George Pieczenik v. Commissioner New Jersey Depart
16-3579
| 3rd Cir. | Nov 2, 2017Background
- Pieczenik, a tenant/leaseholder, challenged mowing and maintenance restrictions contained in an administrative consent order (ACO) between NJDEP and the property owner; he alleged the restrictions effectively require GPS-identified mowing limits and burden him.
- He sued the NJDEP Commissioner, the Bureau Section Chief, and enforcement officers seeking: a declaration that the ACO is void as applied to him and an injunction preventing enforcement without a hearing or compensation (taking claim).
- Defendants moved to dismiss under Rule 12(b)(1) for lack of standing, expressly disclaiming any intention to apply the ACO to Pieczenik (they said enforcement, if any, would be for independent violations of the Freshwater Wetlands Protection Act (FWPA) against him as a tenant).
- The District Court dismissed without prejudice for lack of justiciability but allowed Pieczenik leave to amend to raise a FWPA-based claim; Pieczenik appealed the dismissal of his ACO challenge.
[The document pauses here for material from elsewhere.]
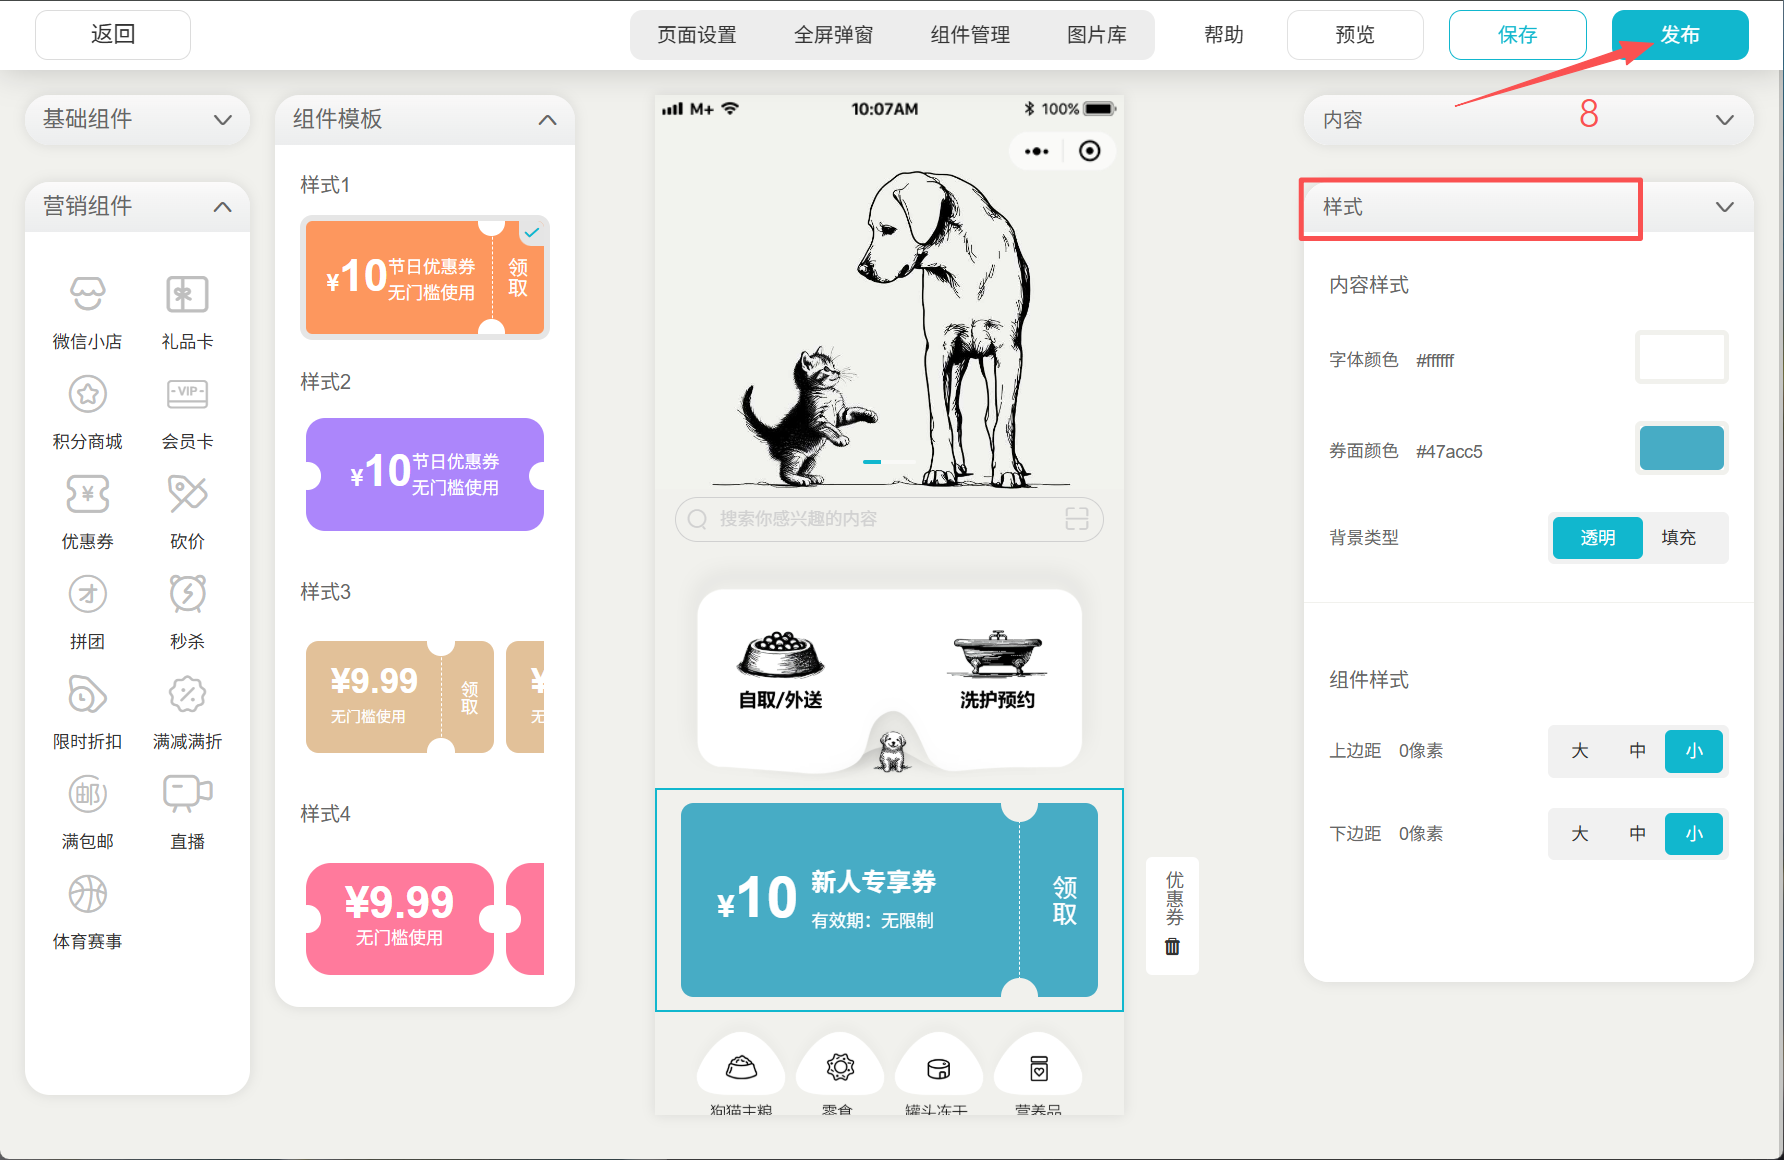Set background type to 透明
The height and width of the screenshot is (1160, 1784).
(x=1597, y=538)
- The Third Circuit reviewed de novo and concluded the suit presented no justiciable case or controversy because defendants will not and do not intend to apply the ACO against Pieczenik; speculative threats via the landlord were insufficiently imminent.
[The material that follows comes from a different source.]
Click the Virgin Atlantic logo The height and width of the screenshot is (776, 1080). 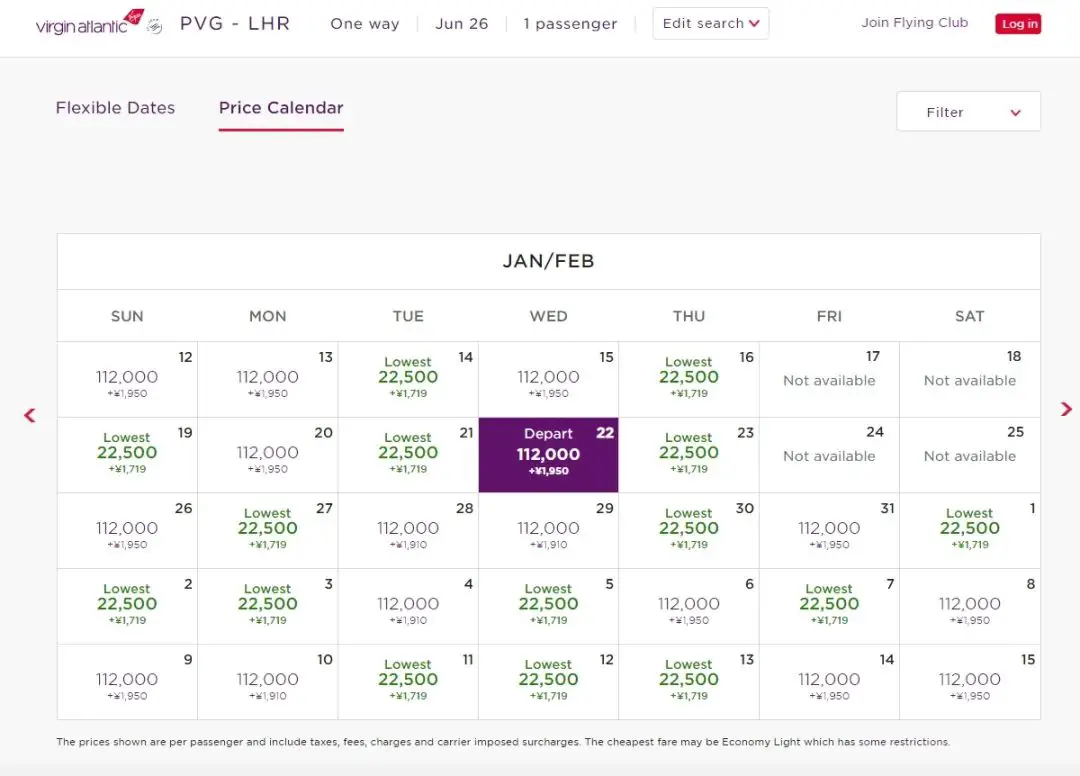click(x=88, y=24)
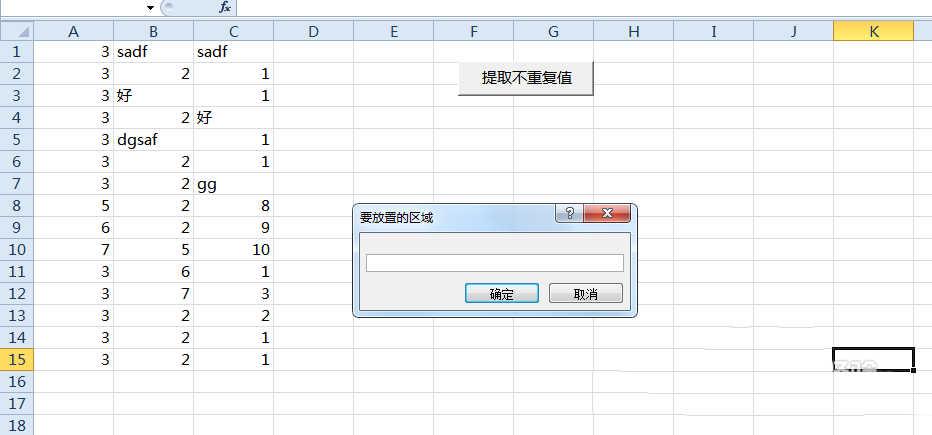
Task: Click the formula bar input area
Action: coord(580,7)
- Court also rejected Pieczenik’s default-judgment argument: defendants timely moved, default relief is discretionary, and courts must consider jurisdiction before entering default judgments.
Issues
| Issue | Plaintiff's Argument | Defendant's Argument | Held |
|---|---|---|---|
| Standing / Justiciability to challenge ACO | Pieczenik argued the ACO’s terms affect him and the Bureau’s letter threatened enforcement against him, creating a real risk of application | Defendants disavowed any intent to apply or enforce the ACO against Pieczenik; any action would be based on independent FWPA violations, not the ACO | No justiciable controversy; dismissal for lack of subject-matter jurisdiction affirmed |
| Ripeness / Declaratory relief | Sought declaratory judgment that ACO is void as applied to him to prevent future enforcement | Defendants’ disavowal and lack of imminent enforcement make the claim speculative | Claim not ripe; would be advisory, so declaratory relief denied |
| Third-party enforcement via landlord (indirect injury) | Argued NJDEP could enforce ACO against landlord and landlord could then affect him (e.g., eviction), creating a practical threat | Defendants noted they would not enforce ACO against Pieczenik and speculative landlord actions are insufficient to confer standing | Speculation about landlord responses insufficient to create a real and substantial probability of injury; standing fails |
| Entitlement to default judgment for late response | Argued Clerk’s extension violated Fed. R. Civ. P. 6(a) and defendants’ response was untimely, warranting default | Defendants filed within time allowed by local rule/extension; default is discretionary and courts must assess jurisdiction first | No automatic default; district court discretion appropriate and jurisdictional concerns counsel against default |
Key Cases Cited
- Gould Elecs., Inc. v. United States, 220 F.3d 169 (3d Cir.) (standard of plenary review for jurisdictional dismissals)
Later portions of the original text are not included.